Gist of the Google Cloud Function Files for Serverless Model Prediction HTTP Endpoint

There are 2 functions in the main.py file:

download_model_file
iris_predict

The download_model_file function retrieves the model from the specified cloud storage bucket to the cloud function environment. Note that in the cloud function environment, we can only write to the /tmp directory. Hence, the model is downloaded and saved in this directory.

The iris_predict function is the main entry point function which responds to the HTTP request. It calls the download model function if the model is not available in the memory and run’s the prediction if a featured JSON input is sent by the HTTP request. Make sure to update the entry point input box as iris_predict.

Notice how the model global variable is used to cache the model in memory. During the first function invocation, the model file will be retrieved from GCS and loaded via pickle. Due to this, the response time on the following invocations will be faster as the model is already in memory.

Step 4: Deploy the Cloud Function

Cloud Function is Deployed and Active

Once the source files are updated, initiate the deployment process, which will install the libraries from the requirements files and setup the cloud function. This can take some time and you will see a loading circle next to the function name.

Once the setup is complete and the function is deployed successfully, a green tick mark will appear next to the function name.

Step 4: Testing the Serverless Machine Learning Model Prediction

You can now test your function by clicking on the function name and selecting the testing tab. In this tab, you can trigger the cloud function by sending JSON features inputs like so {“features”:[2,3,4,5]}.
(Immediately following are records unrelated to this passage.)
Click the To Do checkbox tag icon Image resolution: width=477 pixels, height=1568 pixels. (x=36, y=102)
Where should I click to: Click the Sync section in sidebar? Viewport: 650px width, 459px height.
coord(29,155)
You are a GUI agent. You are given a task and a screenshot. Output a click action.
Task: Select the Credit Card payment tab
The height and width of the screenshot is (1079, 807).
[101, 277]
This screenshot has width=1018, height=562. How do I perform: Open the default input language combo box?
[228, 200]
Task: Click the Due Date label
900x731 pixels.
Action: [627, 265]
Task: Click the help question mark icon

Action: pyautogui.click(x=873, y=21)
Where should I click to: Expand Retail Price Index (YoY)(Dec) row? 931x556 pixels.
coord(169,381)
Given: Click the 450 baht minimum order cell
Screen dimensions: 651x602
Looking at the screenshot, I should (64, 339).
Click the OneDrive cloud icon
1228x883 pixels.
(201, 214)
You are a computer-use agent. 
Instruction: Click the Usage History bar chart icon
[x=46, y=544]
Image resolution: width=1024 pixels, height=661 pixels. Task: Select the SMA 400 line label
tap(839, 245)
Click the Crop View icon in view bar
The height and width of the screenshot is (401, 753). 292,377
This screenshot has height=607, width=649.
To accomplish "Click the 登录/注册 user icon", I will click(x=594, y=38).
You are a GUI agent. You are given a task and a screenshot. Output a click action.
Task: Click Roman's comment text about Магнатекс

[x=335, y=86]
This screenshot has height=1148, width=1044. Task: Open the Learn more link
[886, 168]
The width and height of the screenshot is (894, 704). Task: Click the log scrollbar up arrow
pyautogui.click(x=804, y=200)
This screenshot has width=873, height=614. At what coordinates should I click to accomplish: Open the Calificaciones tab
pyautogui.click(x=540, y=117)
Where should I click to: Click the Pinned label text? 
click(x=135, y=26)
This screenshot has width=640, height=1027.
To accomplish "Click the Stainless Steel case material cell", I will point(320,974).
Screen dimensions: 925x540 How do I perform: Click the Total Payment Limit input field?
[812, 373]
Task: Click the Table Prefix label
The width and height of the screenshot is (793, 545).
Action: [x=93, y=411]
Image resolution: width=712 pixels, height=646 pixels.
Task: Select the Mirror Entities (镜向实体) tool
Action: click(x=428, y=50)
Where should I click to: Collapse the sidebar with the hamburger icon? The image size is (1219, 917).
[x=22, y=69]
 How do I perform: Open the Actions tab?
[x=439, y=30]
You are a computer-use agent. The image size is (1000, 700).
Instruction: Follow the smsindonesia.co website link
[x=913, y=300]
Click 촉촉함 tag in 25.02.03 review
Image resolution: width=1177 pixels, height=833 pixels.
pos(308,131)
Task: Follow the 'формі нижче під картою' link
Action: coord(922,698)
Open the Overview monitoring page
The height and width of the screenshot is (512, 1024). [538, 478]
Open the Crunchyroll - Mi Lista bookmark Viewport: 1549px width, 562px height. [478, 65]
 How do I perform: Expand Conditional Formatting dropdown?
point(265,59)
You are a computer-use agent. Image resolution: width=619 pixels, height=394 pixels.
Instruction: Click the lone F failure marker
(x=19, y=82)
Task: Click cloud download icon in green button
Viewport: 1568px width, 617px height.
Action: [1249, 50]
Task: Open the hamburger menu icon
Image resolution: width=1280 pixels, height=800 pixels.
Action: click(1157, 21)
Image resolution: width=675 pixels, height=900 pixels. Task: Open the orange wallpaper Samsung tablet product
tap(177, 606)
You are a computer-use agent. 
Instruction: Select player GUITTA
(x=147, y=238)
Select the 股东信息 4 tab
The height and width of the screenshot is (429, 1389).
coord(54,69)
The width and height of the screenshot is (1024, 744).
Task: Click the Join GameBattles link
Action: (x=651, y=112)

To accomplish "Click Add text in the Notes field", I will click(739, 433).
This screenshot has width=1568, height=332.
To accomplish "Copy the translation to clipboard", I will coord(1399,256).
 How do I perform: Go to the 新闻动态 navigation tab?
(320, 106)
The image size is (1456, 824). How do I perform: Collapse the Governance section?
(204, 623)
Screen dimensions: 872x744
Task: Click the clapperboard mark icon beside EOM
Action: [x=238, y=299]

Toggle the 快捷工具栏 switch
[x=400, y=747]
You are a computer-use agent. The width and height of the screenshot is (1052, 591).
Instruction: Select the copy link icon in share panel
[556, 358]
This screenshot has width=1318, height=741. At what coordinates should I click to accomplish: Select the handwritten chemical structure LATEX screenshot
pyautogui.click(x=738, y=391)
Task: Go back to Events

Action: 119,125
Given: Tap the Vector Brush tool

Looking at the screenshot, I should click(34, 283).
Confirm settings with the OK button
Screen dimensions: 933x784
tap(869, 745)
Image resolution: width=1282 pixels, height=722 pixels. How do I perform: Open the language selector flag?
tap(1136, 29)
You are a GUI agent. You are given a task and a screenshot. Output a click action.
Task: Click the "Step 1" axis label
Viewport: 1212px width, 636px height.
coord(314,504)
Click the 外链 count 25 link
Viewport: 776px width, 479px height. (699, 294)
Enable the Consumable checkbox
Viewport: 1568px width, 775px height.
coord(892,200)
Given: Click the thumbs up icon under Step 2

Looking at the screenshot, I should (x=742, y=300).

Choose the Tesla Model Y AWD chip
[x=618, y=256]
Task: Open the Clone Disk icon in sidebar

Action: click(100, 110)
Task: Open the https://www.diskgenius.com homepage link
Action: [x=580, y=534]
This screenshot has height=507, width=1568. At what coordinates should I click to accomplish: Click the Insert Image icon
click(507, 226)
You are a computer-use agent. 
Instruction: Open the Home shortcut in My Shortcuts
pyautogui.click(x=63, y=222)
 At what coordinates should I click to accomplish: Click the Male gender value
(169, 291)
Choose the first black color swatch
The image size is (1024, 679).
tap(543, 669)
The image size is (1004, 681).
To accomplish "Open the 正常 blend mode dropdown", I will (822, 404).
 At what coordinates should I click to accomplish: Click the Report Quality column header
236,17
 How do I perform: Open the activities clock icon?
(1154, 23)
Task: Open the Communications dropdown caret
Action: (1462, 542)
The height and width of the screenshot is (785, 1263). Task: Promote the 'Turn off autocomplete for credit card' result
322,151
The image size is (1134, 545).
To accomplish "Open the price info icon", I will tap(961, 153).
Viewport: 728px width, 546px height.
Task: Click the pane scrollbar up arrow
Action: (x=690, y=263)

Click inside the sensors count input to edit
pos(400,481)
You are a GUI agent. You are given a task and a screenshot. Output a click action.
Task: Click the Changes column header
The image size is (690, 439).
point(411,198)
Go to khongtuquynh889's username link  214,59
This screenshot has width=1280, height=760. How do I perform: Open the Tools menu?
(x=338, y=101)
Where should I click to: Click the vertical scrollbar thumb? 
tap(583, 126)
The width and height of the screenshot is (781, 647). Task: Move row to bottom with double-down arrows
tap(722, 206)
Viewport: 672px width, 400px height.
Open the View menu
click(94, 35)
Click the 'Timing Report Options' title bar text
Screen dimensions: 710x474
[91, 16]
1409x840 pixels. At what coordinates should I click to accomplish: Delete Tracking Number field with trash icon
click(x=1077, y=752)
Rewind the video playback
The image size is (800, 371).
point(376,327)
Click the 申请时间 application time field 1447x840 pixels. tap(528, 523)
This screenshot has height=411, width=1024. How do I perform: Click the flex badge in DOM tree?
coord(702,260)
The function will respond with the model prediction, which will appear in the output section. You can also get the model trigger URL from the trigger tab, which can be used by other services.

Serverless Machine Learning Model Prediction of Iris Model

Note that there is no code in the cloud function to perform a sanity check of the JSON being sent. Therefore, the current function will generate an error if the JSON is invalid or the values of the features key are not in the expected format.

Currently, the only checks we do in the function is to respond with a message if the features key is not present in the JSON request.

Cloud Function Response when the JSON Request is Missing features Key

In a real world application, it’s important to have checks in place to validate the JSON and its contents. For the purpose of simplifying this article, they have been avoided.